Friday, March 25, 2016

The Secret

The "secret" has been previously pubished in a variety of forms.  Each, in its heyday. had many adherents.  Each has subsequently disappeared into the miasma of  miracle cures, and has eventually been  replaced by a newer and presumably upgraded version.  For instance, "the Power of Positive Thinking" was a best-seller a few decades back.  The newer "Secret" has nothing new.

Points to consider:  Firstly, if this book (or all its predecessors) are to be considered as some sort of scientific proposal, it is missing enough sandwiches to spoil the picnic.  The article in Wikipedia states that a principle of the "theory" is that  positive thinking sends out "vibrations" in some form to which the universe responds.  A few questions arise:  What are "vibrations"?  Vibrations of what?  At what speed do these vibrations travel?  Even at the speed of light a relatively small amount of the universe would be included in your lifetime.  So one has to assume that these vibrations affect your immediate environment, social and physical.  If this theory were true, how would it fit into all the knowledge that we have about how the universe functions?

What power feeds these vibrations?  Your brain?  Can these vibrations be detected or is this only a metaphor which is to be taken seriously? 

Secondly, what receives these vibrations?  Does money or gold or good luck have a set of receptors?  Does gold bullion or the stock market listen to your  personal wants and arrange itself so that you are supplied?  And why would it do this?

In genuine science, a proposal has to meet several criteria to be considered seriously:  It must be plausible, which is to say, it should not disagree with theories known to be valid, and second, it must be testable, which is to say, falsifiable.  A theory must be  clear enough that an experiment can be devised which will demonstrate the validity or lack of validity of the theory. How many people reading this book have ever heard of "Occam's Razor"?

A proposal that depends only on the testimony of satisfied customers is essentially identical with a proposal to sell  you snake oil  or some swampland in Arizona.   Market schemes and political positions are also examples.  They depend on the willingness to suspend disbelief.  Personal experience is the worst and least valid form of evidence, which is why eye-witness testimony is considered the weakest of evidence.  There is always someone who claims (and may even believe) that they have had an experience which validates an unusual belief,  such as those people  who believe that they have been abducted by aliens in a flying saucer.  They also seem to believe they have been  anally probed, but that's probably just a coincidence.
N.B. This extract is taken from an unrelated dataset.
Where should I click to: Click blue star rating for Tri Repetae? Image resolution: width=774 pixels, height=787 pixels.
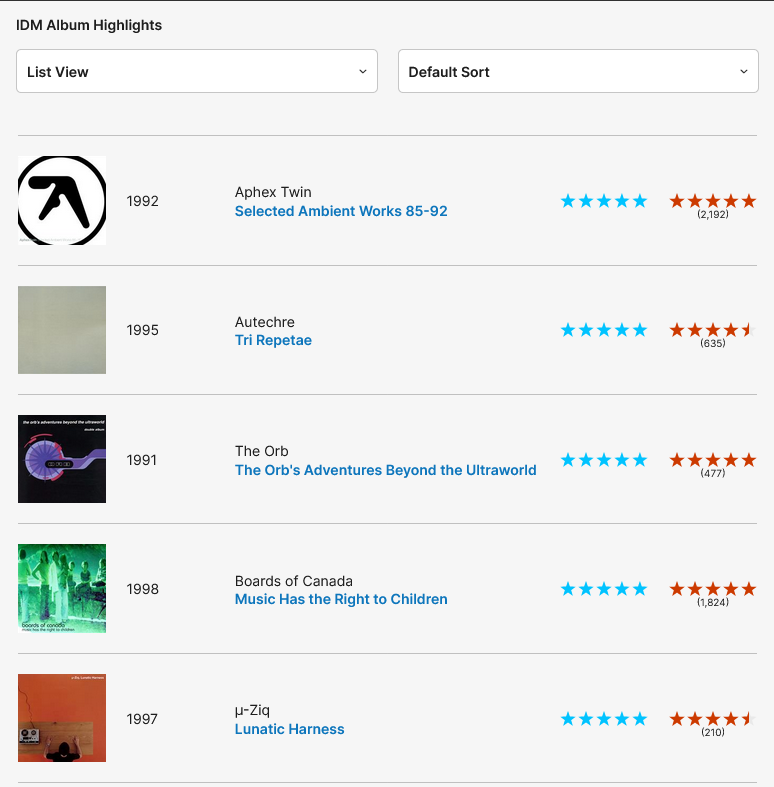pos(604,330)
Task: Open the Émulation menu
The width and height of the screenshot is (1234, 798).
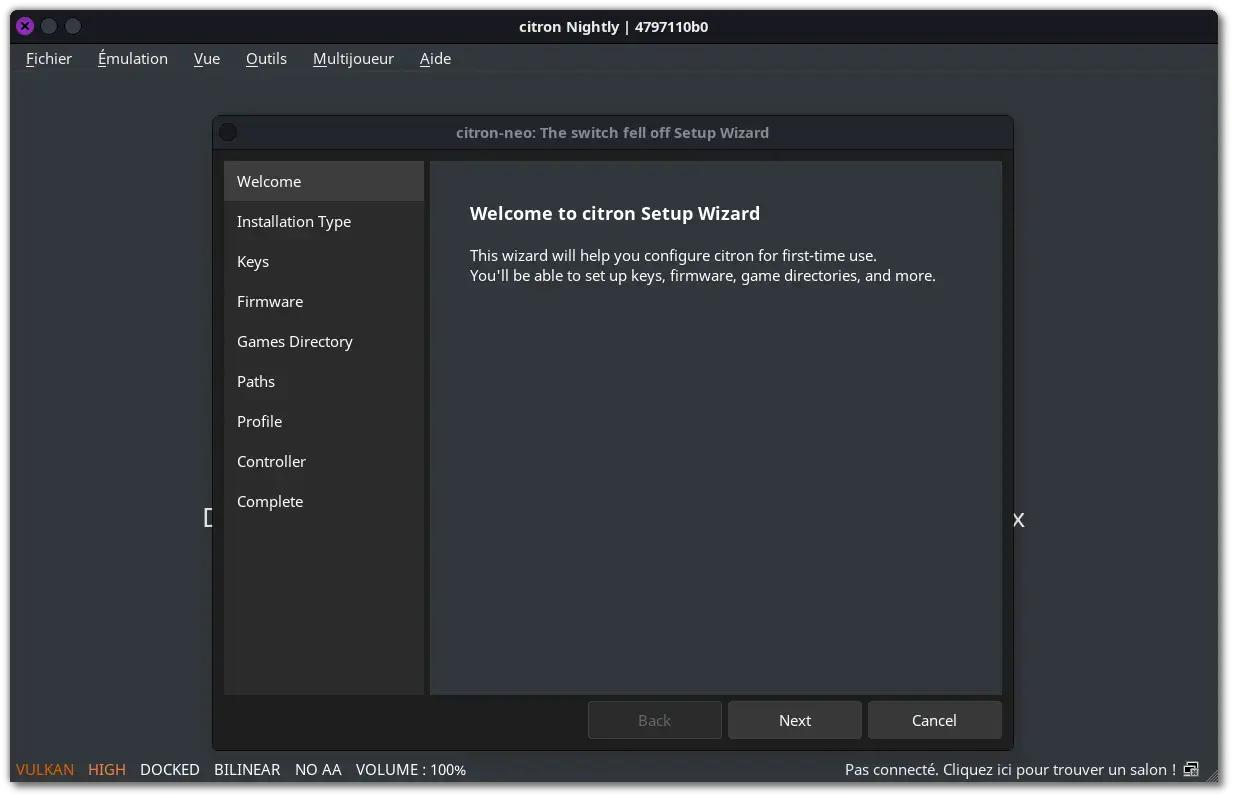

More importantly, people with a strong belief tend to encounter evidence that supports their belief.  Psychologists (like me) call this "confirmation  bias".  When we have a belief not only do we tend to notice events that support our belief but we tend to discount or ignore evidence that disputes our belief.  This is at least one of the reasons that ALL religions find evidence to support their beliefs.  People can believe in a benevolent universe or all-loving god while watching children being killed by horrible diseases or fires.  That "must have just been an exception".

Richard Wiseman (whom you should look up and read) devised a series of common-sense experiments  to illuminate this factor.  In his experiments (and I'm simplifying and summarizing) he divided experimental subjects (i.e.humans) into two groups, one group believing they are "lucky" and the other believing they are "not lucky."  He arranged for a confederate to drop money near where they were seated.  The "lucky" subjects were far more likely to find the dropped money than the "unlucky" subjects, thus proving to both groups that their preconceptions were correct.

We attend  to what  supports our assumptions.  We disbelieve or ignore that which does not. This "evidence" does not prove we were right.  In  Wiseman's studies, exactly the same amount and kind of luck were present for each subject.  Yet each subject experienced proof that they were right. 
So those people who read "The  Secret" and believed it also found evidence that they were right, and the  universe rearranged itself  to meet their desires.  This undoubtedly was convincing to them.  That, however, does not make it true.

I am pretty sure that the authors of this book expected to make some money from it.   And I'm  sure they did. So does that make their  theory valid?